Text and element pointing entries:
------------------------------------

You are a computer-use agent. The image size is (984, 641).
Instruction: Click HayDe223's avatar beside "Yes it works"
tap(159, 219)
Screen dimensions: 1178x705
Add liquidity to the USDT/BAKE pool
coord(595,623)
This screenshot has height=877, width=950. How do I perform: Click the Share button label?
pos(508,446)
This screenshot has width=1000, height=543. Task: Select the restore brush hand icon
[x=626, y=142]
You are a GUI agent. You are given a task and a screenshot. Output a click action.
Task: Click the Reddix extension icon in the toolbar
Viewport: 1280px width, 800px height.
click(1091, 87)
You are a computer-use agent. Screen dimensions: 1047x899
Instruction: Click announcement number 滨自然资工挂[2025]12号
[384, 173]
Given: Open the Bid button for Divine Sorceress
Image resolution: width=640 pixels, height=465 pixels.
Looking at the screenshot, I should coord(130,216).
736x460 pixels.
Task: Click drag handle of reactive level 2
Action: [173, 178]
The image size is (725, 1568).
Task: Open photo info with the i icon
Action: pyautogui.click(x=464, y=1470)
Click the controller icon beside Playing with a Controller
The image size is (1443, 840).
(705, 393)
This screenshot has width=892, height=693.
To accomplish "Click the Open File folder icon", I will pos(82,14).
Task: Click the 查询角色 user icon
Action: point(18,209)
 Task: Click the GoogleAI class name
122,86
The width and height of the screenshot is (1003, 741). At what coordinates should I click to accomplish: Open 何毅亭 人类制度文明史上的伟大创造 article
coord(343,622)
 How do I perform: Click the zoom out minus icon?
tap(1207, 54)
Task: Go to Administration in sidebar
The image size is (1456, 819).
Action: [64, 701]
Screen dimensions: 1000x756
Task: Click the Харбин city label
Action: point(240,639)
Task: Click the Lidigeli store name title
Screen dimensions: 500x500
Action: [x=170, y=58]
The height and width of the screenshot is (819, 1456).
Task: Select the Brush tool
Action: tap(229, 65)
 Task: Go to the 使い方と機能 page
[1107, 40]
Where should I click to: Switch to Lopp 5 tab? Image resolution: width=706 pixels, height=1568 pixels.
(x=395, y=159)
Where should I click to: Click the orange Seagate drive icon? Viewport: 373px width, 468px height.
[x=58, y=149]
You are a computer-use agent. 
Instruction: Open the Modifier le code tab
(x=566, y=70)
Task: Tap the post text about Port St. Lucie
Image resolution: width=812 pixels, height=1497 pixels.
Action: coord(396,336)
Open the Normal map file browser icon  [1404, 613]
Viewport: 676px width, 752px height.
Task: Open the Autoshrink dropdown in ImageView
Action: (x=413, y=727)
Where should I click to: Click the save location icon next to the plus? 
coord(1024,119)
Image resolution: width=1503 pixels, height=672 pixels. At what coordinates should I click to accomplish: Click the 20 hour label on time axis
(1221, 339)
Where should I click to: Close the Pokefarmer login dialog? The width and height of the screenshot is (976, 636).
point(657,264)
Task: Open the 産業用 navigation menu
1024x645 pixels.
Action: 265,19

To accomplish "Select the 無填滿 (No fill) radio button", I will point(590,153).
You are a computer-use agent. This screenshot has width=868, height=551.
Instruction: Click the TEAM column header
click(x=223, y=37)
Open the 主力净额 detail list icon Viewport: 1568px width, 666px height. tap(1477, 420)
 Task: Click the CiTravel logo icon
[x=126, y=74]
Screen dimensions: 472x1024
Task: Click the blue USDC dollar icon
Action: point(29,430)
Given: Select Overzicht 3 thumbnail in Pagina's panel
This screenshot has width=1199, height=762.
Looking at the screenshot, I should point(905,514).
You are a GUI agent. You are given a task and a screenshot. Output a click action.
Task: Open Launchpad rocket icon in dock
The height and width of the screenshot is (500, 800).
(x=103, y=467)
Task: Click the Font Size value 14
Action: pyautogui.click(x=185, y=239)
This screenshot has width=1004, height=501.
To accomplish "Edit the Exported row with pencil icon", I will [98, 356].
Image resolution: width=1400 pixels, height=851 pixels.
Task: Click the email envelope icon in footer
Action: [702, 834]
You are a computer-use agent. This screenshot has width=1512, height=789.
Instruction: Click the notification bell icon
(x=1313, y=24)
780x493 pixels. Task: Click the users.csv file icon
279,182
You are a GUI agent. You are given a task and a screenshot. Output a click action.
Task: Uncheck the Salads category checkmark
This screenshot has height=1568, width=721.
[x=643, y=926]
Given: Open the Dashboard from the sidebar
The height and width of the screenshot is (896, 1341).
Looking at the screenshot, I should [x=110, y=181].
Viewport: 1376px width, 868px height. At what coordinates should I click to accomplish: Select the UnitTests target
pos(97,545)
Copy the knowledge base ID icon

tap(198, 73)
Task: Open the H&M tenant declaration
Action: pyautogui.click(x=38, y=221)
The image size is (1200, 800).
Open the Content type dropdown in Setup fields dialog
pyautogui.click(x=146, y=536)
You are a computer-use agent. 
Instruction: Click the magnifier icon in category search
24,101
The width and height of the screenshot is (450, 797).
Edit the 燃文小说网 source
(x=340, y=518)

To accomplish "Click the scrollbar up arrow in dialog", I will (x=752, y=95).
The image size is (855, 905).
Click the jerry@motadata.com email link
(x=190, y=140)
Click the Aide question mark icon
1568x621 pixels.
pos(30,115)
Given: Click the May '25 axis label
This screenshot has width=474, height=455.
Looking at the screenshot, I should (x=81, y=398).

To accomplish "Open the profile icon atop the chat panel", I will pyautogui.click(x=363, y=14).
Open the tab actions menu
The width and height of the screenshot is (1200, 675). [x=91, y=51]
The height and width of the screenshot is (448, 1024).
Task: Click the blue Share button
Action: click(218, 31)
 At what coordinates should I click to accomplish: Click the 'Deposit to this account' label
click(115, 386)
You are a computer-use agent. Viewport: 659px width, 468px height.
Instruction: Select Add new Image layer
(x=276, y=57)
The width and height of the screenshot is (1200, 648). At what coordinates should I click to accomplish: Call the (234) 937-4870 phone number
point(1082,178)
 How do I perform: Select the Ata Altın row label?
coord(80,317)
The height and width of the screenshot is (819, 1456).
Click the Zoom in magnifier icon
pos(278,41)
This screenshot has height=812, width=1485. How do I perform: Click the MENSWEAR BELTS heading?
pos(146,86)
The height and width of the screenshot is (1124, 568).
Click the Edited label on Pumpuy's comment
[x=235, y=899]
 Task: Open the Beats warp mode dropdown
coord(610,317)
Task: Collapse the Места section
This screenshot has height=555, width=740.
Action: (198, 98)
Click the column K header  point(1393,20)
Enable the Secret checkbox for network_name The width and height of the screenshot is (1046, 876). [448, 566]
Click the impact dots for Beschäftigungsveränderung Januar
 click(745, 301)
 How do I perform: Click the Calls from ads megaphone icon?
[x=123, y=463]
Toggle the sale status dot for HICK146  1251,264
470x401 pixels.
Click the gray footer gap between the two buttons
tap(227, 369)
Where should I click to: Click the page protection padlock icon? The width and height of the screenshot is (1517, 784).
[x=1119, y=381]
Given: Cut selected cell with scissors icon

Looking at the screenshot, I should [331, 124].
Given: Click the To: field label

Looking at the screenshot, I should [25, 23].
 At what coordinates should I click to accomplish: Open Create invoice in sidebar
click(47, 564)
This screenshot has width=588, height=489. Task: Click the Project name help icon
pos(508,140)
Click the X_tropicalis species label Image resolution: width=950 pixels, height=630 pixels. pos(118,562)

------------------------------------

PROBLEM: Copy all of these entries line for line, unchanged.

SOLUTION FOR THIS PROBLEM:
You are a computer-use agent. The image size is (984, 641).
Instruction: Click HayDe223's avatar beside "Yes it works"
tap(159, 219)
Screen dimensions: 1178x705
Add liquidity to the USDT/BAKE pool
coord(595,623)
This screenshot has height=877, width=950. How do I perform: Click the Share button label?
pos(508,446)
This screenshot has width=1000, height=543. Task: Select the restore brush hand icon
[x=626, y=142]
You are a GUI agent. You are given a task and a screenshot. Output a click action.
Task: Click the Reddix extension icon in the toolbar
Viewport: 1280px width, 800px height.
click(1091, 87)
You are a computer-use agent. Screen dimensions: 1047x899
Instruction: Click announcement number 滨自然资工挂[2025]12号
[384, 173]
Given: Open the Bid button for Divine Sorceress
Image resolution: width=640 pixels, height=465 pixels.
Looking at the screenshot, I should coord(130,216).
736x460 pixels.
Task: Click drag handle of reactive level 2
Action: [173, 178]
The image size is (725, 1568).
Task: Open photo info with the i icon
Action: pyautogui.click(x=464, y=1470)
Click the controller icon beside Playing with a Controller
The image size is (1443, 840).
(705, 393)
This screenshot has width=892, height=693.
To accomplish "Click the Open File folder icon", I will pos(82,14).
Task: Click the 查询角色 user icon
Action: point(18,209)
 Task: Click the GoogleAI class name
122,86
The width and height of the screenshot is (1003, 741). At what coordinates should I click to accomplish: Open 何毅亭 人类制度文明史上的伟大创造 article
coord(343,622)
 How do I perform: Click the zoom out minus icon?
tap(1207, 54)
Task: Go to Administration in sidebar
The image size is (1456, 819).
Action: [64, 701]
Screen dimensions: 1000x756
Task: Click the Харбин city label
Action: point(240,639)
Task: Click the Lidigeli store name title
Screen dimensions: 500x500
Action: [x=170, y=58]
The height and width of the screenshot is (819, 1456).
Task: Select the Brush tool
Action: tap(229, 65)
 Task: Go to the 使い方と機能 page
[1107, 40]
Where should I click to: Switch to Lopp 5 tab? Image resolution: width=706 pixels, height=1568 pixels.
(x=395, y=159)
Where should I click to: Click the orange Seagate drive icon? Viewport: 373px width, 468px height.
[x=58, y=149]
You are a computer-use agent. 
Instruction: Open the Modifier le code tab
(x=566, y=70)
Task: Tap the post text about Port St. Lucie
Image resolution: width=812 pixels, height=1497 pixels.
Action: coord(396,336)
Open the Normal map file browser icon  [1404, 613]
Viewport: 676px width, 752px height.
Task: Open the Autoshrink dropdown in ImageView
Action: (x=413, y=727)
Where should I click to: Click the save location icon next to the plus? 
coord(1024,119)
Image resolution: width=1503 pixels, height=672 pixels. At what coordinates should I click to accomplish: Click the 20 hour label on time axis
(1221, 339)
Where should I click to: Close the Pokefarmer login dialog? The width and height of the screenshot is (976, 636).
point(657,264)
Task: Open the 産業用 navigation menu
1024x645 pixels.
Action: 265,19

To accomplish "Select the 無填滿 (No fill) radio button", I will point(590,153).
You are a computer-use agent. This screenshot has width=868, height=551.
Instruction: Click the TEAM column header
click(x=223, y=37)
Open the 主力净额 detail list icon Viewport: 1568px width, 666px height. tap(1477, 420)
 Task: Click the CiTravel logo icon
[x=126, y=74]
Screen dimensions: 472x1024
Task: Click the blue USDC dollar icon
Action: point(29,430)
Given: Select Overzicht 3 thumbnail in Pagina's panel
This screenshot has width=1199, height=762.
Looking at the screenshot, I should point(905,514).
You are a GUI agent. You are given a task and a screenshot. Output a click action.
Task: Open Launchpad rocket icon in dock
The height and width of the screenshot is (500, 800).
(x=103, y=467)
Task: Click the Font Size value 14
Action: pyautogui.click(x=185, y=239)
This screenshot has width=1004, height=501.
To accomplish "Edit the Exported row with pencil icon", I will [98, 356].
Image resolution: width=1400 pixels, height=851 pixels.
Task: Click the email envelope icon in footer
Action: [702, 834]
You are a computer-use agent. This screenshot has width=1512, height=789.
Instruction: Click the notification bell icon
(x=1313, y=24)
780x493 pixels. Task: Click the users.csv file icon
279,182
You are a GUI agent. You are given a task and a screenshot. Output a click action.
Task: Uncheck the Salads category checkmark
This screenshot has height=1568, width=721.
[x=643, y=926]
Given: Open the Dashboard from the sidebar
The height and width of the screenshot is (896, 1341).
Looking at the screenshot, I should [x=110, y=181].
Viewport: 1376px width, 868px height. At what coordinates should I click to accomplish: Select the UnitTests target
pos(97,545)
Copy the knowledge base ID icon

tap(198, 73)
Task: Open the H&M tenant declaration
Action: pyautogui.click(x=38, y=221)
The image size is (1200, 800).
Open the Content type dropdown in Setup fields dialog
pyautogui.click(x=146, y=536)
You are a computer-use agent. 
Instruction: Click the magnifier icon in category search
24,101
The width and height of the screenshot is (450, 797).
Edit the 燃文小说网 source
(x=340, y=518)

To accomplish "Click the scrollbar up arrow in dialog", I will (x=752, y=95).
The image size is (855, 905).
Click the jerry@motadata.com email link
(x=190, y=140)
Click the Aide question mark icon
1568x621 pixels.
pos(30,115)
Given: Click the May '25 axis label
This screenshot has width=474, height=455.
Looking at the screenshot, I should (x=81, y=398).

To accomplish "Open the profile icon atop the chat panel", I will pyautogui.click(x=363, y=14).
Open the tab actions menu
The width and height of the screenshot is (1200, 675). [x=91, y=51]
The height and width of the screenshot is (448, 1024).
Task: Click the blue Share button
Action: click(218, 31)
 At what coordinates should I click to accomplish: Click the 'Deposit to this account' label
click(115, 386)
You are a computer-use agent. Viewport: 659px width, 468px height.
Instruction: Select Add new Image layer
(x=276, y=57)
The width and height of the screenshot is (1200, 648). At what coordinates should I click to accomplish: Call the (234) 937-4870 phone number
point(1082,178)
 How do I perform: Select the Ata Altın row label?
coord(80,317)
The height and width of the screenshot is (819, 1456).
Click the Zoom in magnifier icon
pos(278,41)
This screenshot has height=812, width=1485. How do I perform: Click the MENSWEAR BELTS heading?
pos(146,86)
The height and width of the screenshot is (1124, 568).
Click the Edited label on Pumpuy's comment
[x=235, y=899]
 Task: Open the Beats warp mode dropdown
coord(610,317)
Task: Collapse the Места section
This screenshot has height=555, width=740.
Action: (198, 98)
Click the column K header  point(1393,20)
Enable the Secret checkbox for network_name The width and height of the screenshot is (1046, 876). [448, 566]
Click the impact dots for Beschäftigungsveränderung Januar
 click(745, 301)
 How do I perform: Click the Calls from ads megaphone icon?
[x=123, y=463]
Toggle the sale status dot for HICK146  1251,264
470x401 pixels.
Click the gray footer gap between the two buttons
tap(227, 369)
Where should I click to: Click the page protection padlock icon? The width and height of the screenshot is (1517, 784).
[x=1119, y=381]
Given: Cut selected cell with scissors icon

Looking at the screenshot, I should [331, 124].
Given: Click the To: field label

Looking at the screenshot, I should [25, 23].
 At what coordinates should I click to accomplish: Open Create invoice in sidebar
click(47, 564)
This screenshot has width=588, height=489. Task: Click the Project name help icon
pos(508,140)
Click the X_tropicalis species label Image resolution: width=950 pixels, height=630 pixels. pos(118,562)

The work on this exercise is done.